What is expected:
Reproduce exactly the final portion of the data: every line from the one containing "Long Sleeves (384, 494)" through the last line, inclusive.

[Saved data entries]
# # # # #
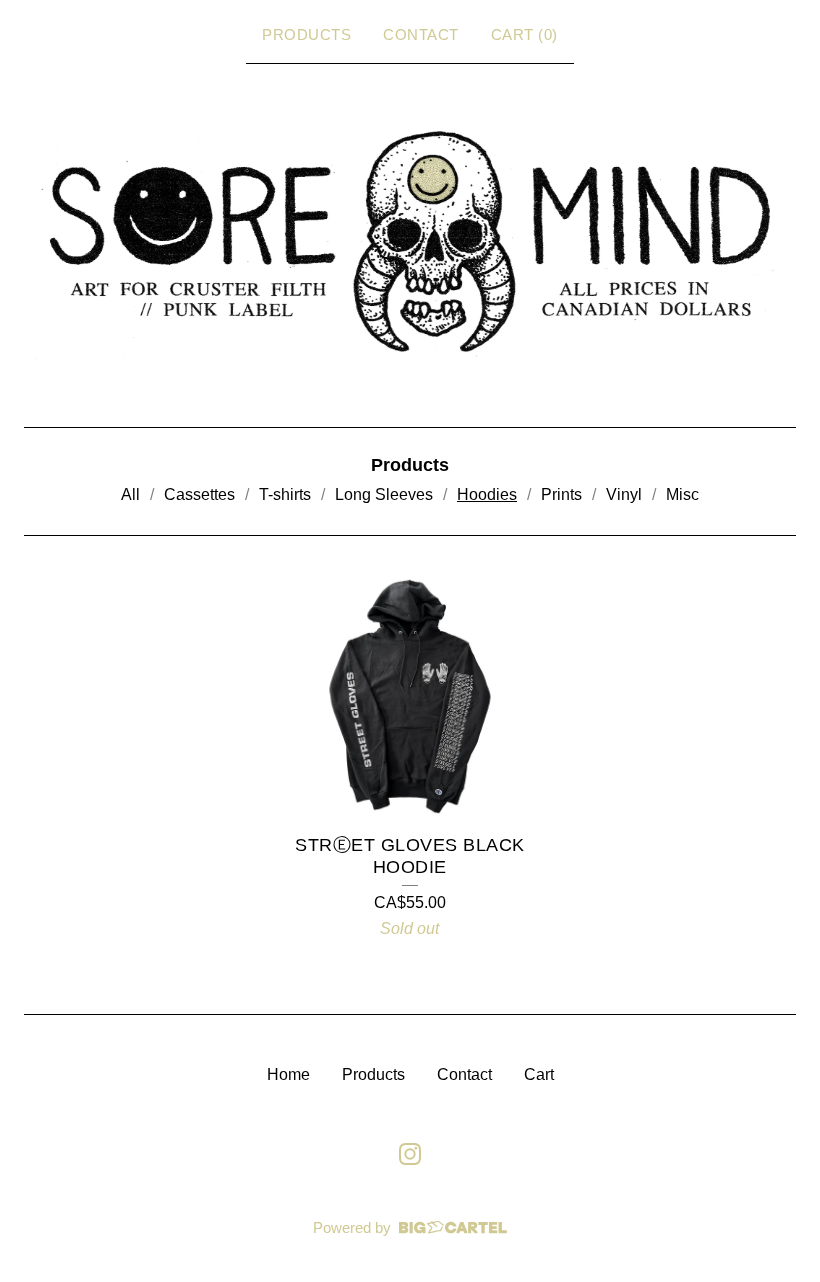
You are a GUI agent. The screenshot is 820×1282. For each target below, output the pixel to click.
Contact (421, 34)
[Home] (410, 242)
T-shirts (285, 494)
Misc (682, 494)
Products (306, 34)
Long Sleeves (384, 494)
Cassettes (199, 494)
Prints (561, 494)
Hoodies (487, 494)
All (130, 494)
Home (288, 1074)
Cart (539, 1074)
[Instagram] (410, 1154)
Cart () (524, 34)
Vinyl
# # # # #
Response box:
Long Sleeves (384, 494)
Cassettes (199, 494)
Prints (561, 494)
Hoodies (487, 494)
All (130, 494)
Home (288, 1074)
Cart (539, 1074)
[Instagram] (410, 1154)
Cart () (524, 34)
Vinyl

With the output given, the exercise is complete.